Assignment:
Set out word for word the line that contains "This screenshot has width=348, height=370." and each line after it, through the end of the data below, but exclude the pictures.

Stored records:
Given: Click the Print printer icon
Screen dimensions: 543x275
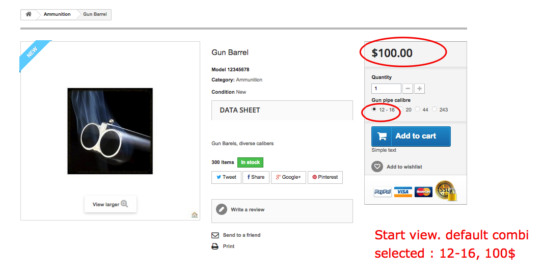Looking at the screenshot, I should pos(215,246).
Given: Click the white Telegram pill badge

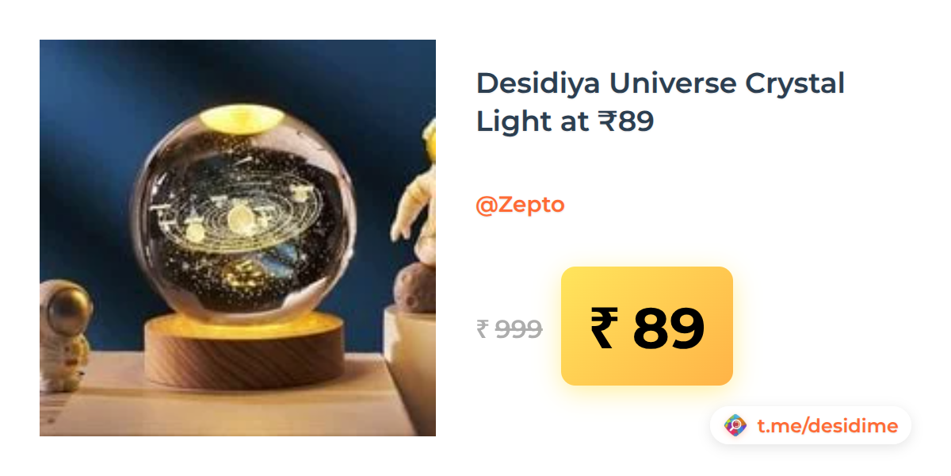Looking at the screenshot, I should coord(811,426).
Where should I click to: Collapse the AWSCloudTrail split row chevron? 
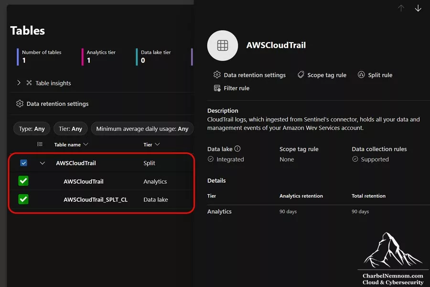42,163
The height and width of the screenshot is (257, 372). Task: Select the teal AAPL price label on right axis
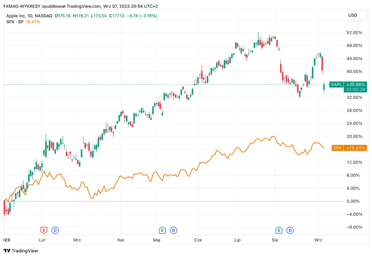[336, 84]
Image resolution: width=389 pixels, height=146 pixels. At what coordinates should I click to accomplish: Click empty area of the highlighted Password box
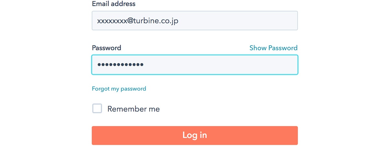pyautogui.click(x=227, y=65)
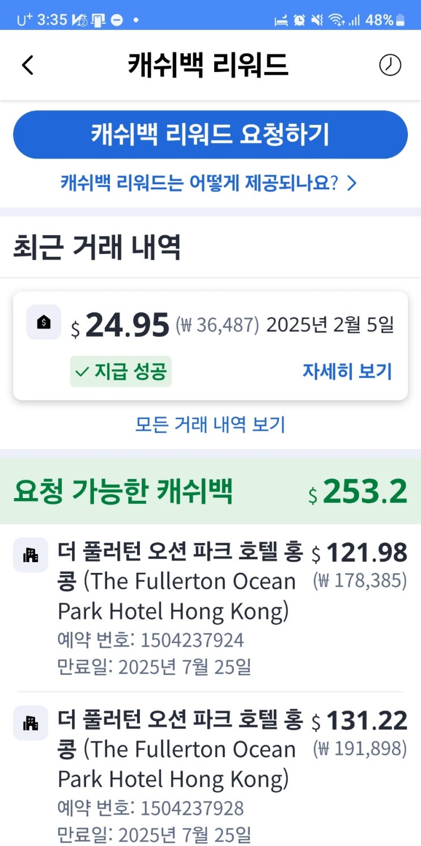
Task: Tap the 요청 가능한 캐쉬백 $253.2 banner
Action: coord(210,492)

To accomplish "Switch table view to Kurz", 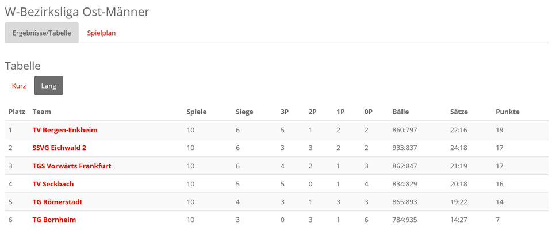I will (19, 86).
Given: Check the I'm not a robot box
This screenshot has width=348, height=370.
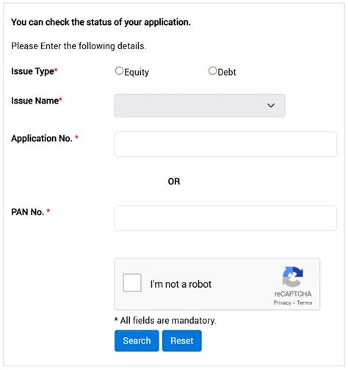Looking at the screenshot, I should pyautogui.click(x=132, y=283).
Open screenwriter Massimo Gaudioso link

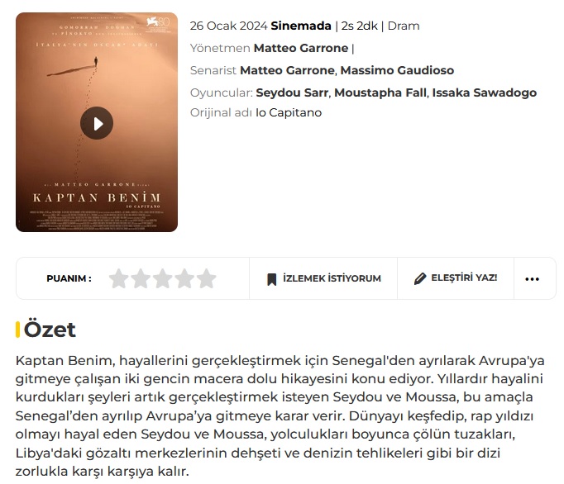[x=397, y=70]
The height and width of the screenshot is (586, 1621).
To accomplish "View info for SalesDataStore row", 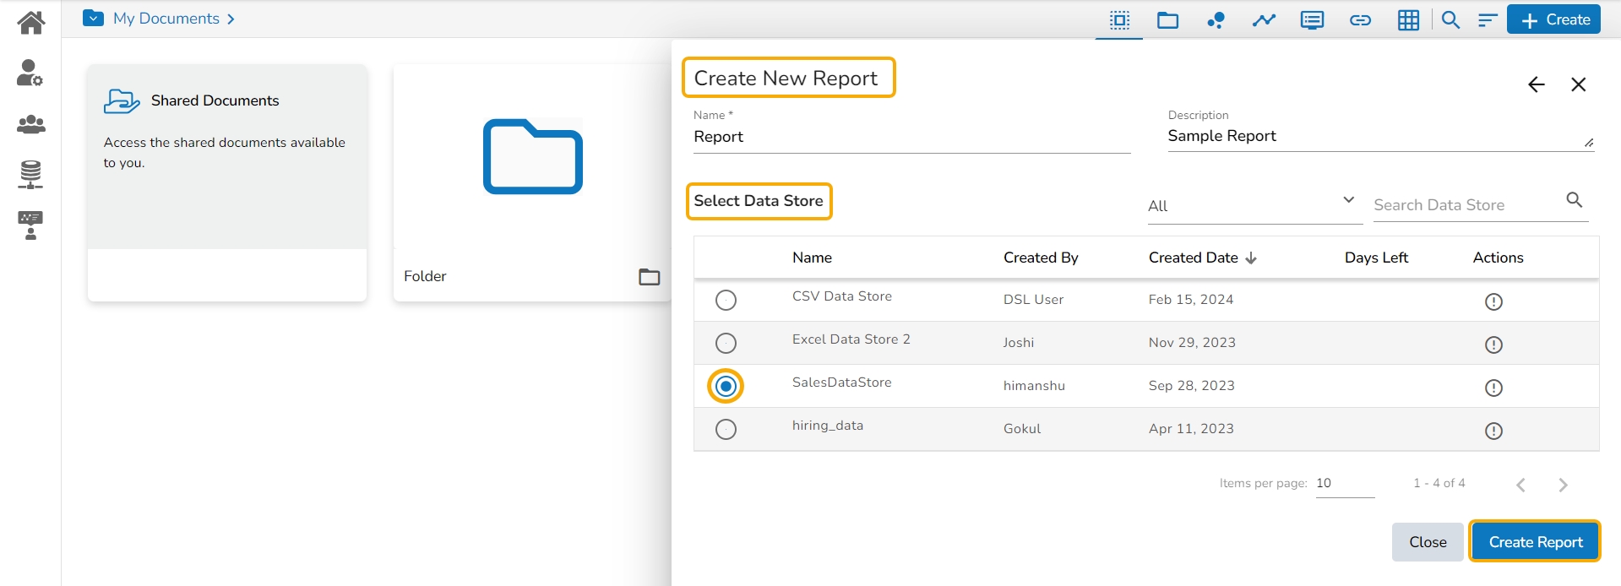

Solution to the exercise:
This screenshot has width=348, height=370.
Looking at the screenshot, I should pyautogui.click(x=132, y=283).
Open screenwriter Massimo Gaudioso link

[x=397, y=70]
The height and width of the screenshot is (586, 1621).
To accomplish "View info for SalesDataStore row", 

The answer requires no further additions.